İslâm’ın doğuşundan altı yüz küsur yıl sonra Anadolu’da, iki beldeye, Söğüt ile Domaniç’e sahip Müslüman bir aşiret akıl almaz bir şekilde büyümüş, gelişmiş, tarihte kendisine benzer olarak ancak Roma cihan-devletinin gösterilebileceği muazzam ve harika bir devlet-i ebed-müddet kurmuştu. Onlar bu fütuhata ilimde, fende, askerlikte, stratejide üstün oldukları için mi nail olmuşlardı? Hayır. Onların üstünlüğü iman güçlerinde, ihlaslarında, istikametlerinde, cihad ruhlarındaydı.

Kur’ân-ı Kerîm’de “Nice küçük topluluklar vardır ki, Allah’ın izniyle büyük topluluklara galip gelmiştir” mealinde bir âyet bulunmaktadır.

Bir ilk Müslümanlara, bir ilk Osmanlılara bakınız, bir de bugünkü İslâm dünyasına, Arap âlemine, Türklük camiasına bakınız.

İsrail nüfusça, yüzölçümü itibariyle küçük bir devlettir. Arap âlemi ise çok büyüktür. Fas’tan Umman Krallığı’na kadar uzanan geniş bir coğrafyada kalabalık bir Arap nüfusu var. Bir yığın Arap devleti; onların orduları, kara, hava, deniz kuvvetleri, uçakları, harp gemileri, denizaltıları… Bunlar İsrail karşısında bir işe yaramıyor. Niçin? Çünkü bugünkü Araplarda ilk Müslümanlardaki iman kuvveti, aşk, şevk, heyecan, cihad ruhu yok.

Türklük dünyası, Arap dünyasından çok daha perişan vaziyettedir. Çin işgalinde bulunan Doğu Türkistan’daki kardeşlerimizin büyük kısmı Uygur Türküdür. Orada az miktarda Kazak Türkü de var. Çinliler iki boyun arasını açmışlar; Kazaklara makam, mevki, imkan vermişler, Uygurları onlara ezdiriyor.

Türkiye ile Özbekistan’ın araları, Yıldırım Bayezid ile Timur zamanındakinden daha açıktır Özbekistan’da Müslümanlara zulm ediliyor.

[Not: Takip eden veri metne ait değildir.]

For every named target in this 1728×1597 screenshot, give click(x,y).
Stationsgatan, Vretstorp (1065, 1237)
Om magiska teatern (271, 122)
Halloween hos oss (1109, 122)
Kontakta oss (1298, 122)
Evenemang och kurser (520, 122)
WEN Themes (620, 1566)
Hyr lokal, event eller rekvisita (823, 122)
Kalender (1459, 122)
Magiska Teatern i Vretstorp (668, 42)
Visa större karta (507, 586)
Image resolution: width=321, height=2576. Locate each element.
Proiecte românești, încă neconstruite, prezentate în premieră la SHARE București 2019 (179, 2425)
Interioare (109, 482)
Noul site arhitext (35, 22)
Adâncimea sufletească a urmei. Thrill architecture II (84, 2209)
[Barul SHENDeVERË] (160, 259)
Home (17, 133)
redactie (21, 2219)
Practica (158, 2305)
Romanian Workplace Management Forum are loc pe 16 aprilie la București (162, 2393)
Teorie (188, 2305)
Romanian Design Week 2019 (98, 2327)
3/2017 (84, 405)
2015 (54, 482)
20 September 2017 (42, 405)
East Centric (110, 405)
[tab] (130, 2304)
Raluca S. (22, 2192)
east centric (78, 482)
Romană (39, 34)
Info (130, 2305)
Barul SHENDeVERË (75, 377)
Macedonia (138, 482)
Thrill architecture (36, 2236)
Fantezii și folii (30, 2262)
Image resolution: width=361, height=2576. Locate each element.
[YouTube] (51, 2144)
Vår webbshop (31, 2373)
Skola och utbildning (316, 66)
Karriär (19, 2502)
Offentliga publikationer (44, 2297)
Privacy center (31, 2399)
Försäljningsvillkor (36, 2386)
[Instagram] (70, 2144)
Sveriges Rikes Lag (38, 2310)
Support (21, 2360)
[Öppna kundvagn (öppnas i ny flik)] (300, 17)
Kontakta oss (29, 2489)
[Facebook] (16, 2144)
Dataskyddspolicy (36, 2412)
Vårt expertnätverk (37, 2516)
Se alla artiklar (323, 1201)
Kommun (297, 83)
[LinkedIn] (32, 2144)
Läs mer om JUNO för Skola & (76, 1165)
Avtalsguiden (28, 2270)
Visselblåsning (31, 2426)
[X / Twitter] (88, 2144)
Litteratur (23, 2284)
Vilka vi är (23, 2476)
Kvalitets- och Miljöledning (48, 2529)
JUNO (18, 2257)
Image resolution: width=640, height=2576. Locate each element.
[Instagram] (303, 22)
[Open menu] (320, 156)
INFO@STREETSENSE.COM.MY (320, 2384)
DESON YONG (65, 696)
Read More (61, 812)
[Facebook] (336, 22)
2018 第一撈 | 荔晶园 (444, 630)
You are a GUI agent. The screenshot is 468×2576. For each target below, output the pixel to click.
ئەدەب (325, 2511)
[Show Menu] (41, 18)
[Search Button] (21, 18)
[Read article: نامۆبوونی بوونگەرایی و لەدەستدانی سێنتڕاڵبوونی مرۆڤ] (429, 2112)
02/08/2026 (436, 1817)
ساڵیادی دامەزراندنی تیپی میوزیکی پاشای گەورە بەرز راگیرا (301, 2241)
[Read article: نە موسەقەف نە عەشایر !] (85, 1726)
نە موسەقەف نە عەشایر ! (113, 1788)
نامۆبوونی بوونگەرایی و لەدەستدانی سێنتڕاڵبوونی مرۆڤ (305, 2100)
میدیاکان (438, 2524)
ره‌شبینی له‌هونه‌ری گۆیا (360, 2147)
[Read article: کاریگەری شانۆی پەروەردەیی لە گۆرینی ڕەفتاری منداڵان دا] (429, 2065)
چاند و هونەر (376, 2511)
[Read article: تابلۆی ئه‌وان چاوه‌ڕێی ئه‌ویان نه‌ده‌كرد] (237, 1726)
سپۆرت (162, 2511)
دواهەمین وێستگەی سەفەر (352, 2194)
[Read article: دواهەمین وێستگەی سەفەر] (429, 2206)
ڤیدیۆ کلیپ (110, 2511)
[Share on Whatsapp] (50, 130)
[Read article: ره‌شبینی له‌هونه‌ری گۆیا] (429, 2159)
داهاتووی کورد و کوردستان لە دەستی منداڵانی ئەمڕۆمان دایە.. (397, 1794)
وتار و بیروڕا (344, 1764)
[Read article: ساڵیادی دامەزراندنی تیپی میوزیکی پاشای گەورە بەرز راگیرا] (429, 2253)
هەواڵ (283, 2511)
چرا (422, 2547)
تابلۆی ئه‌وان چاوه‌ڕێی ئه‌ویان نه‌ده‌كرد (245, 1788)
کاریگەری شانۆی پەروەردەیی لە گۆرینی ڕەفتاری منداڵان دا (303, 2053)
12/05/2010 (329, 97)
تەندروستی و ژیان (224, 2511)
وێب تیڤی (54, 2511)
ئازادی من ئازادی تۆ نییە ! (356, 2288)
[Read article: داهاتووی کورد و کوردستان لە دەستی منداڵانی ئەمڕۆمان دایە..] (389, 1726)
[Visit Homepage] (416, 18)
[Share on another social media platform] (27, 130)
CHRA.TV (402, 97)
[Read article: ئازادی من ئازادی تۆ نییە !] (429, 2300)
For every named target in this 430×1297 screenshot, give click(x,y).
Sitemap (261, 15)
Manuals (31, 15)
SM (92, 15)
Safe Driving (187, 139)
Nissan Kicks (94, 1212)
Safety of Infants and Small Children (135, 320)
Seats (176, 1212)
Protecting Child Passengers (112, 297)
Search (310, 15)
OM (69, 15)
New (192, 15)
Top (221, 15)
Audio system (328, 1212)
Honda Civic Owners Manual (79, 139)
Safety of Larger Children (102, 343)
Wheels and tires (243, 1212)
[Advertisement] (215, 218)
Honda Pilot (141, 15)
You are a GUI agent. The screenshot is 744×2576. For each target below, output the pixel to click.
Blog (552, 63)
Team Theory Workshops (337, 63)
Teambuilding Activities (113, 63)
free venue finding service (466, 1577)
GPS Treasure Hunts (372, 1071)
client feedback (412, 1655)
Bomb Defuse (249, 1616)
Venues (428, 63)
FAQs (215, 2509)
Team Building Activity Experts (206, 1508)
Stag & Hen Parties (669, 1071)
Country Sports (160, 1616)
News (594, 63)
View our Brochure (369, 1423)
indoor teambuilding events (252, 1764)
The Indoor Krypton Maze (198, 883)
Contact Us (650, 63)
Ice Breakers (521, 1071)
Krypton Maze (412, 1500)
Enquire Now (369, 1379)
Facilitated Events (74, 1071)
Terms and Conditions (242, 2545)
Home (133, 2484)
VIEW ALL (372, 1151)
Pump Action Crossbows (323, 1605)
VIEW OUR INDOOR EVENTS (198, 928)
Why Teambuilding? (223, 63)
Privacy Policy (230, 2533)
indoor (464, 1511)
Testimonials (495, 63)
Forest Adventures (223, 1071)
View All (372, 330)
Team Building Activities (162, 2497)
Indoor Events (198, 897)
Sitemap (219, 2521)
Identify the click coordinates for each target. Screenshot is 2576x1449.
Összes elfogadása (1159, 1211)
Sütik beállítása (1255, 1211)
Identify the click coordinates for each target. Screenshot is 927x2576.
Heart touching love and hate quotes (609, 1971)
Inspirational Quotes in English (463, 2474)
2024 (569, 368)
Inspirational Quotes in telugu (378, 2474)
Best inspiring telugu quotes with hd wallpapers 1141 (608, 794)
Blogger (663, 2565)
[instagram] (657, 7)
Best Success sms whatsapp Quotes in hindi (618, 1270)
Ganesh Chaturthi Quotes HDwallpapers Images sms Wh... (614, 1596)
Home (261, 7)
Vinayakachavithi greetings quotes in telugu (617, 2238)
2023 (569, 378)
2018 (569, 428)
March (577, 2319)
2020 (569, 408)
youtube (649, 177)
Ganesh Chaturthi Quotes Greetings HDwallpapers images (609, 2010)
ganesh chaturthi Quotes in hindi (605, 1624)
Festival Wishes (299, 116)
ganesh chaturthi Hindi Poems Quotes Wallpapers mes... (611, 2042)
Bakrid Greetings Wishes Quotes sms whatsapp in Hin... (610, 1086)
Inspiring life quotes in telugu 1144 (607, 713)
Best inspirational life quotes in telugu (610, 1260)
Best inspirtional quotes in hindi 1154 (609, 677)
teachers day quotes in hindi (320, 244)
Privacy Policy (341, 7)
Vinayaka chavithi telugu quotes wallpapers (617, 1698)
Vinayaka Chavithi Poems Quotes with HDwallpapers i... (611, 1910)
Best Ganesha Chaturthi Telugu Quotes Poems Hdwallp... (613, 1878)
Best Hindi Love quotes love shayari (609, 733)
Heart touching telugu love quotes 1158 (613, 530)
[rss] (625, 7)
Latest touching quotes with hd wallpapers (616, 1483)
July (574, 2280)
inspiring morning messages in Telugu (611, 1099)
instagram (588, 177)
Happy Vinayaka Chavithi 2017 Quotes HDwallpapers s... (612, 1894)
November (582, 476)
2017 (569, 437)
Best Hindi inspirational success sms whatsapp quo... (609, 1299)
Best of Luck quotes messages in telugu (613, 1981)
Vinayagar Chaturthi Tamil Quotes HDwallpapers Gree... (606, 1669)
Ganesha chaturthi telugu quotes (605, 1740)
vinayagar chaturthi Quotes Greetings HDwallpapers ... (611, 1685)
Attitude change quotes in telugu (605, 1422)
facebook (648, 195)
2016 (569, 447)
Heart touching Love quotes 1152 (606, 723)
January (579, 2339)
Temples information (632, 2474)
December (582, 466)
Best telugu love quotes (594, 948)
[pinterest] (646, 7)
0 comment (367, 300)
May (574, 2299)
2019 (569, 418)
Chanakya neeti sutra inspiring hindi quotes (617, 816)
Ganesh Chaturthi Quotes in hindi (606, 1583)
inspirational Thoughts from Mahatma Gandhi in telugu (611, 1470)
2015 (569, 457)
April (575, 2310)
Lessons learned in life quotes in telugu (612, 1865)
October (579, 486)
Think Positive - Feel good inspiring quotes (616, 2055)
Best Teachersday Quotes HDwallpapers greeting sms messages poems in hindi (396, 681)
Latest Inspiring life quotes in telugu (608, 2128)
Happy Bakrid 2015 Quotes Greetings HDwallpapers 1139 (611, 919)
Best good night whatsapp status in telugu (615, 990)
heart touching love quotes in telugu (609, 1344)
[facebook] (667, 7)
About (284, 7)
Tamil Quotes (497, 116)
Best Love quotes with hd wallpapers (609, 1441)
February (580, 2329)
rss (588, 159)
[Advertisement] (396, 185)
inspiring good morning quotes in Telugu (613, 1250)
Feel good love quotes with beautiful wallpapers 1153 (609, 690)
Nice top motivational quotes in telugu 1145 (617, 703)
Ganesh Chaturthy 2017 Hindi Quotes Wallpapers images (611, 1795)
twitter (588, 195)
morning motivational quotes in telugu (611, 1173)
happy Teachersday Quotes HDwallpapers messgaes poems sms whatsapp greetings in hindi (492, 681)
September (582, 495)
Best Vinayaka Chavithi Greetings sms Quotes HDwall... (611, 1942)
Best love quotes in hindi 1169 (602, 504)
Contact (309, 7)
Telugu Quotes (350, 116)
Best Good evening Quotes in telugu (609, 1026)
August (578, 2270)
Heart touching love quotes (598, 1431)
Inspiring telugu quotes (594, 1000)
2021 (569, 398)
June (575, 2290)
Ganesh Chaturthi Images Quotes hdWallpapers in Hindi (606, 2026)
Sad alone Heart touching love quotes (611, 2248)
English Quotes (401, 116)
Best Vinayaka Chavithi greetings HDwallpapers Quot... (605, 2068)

Türk dünyası Sovyet ve Rus emperyalizminden kurtuldu ama kendi içindeki birtakım bozuk adamların ve zümrelerin esiri oldu.

İslâm dünyası hastadır. İliklerine kadar hastadır.

Son elli yıl içinde İslâm ülkelerinden trilyonlarca dolarlık petrol çıkartıldı. Bu gelir Allah’ın Kitabına, Resûlün Sünnetine, akla, hikmete uygun bir şekilde Müslüman ülkelerin kalkınması, Müslüman halkların yetiştirilmesi, ilâ-i kelimetullah yapılması, insanlığın irşadı için harcanmış olsaydı hem İslâm âlemi hem de insanlık şimdiye kadar defalarca kurtulmuş, selâmete çıkmış olurdu.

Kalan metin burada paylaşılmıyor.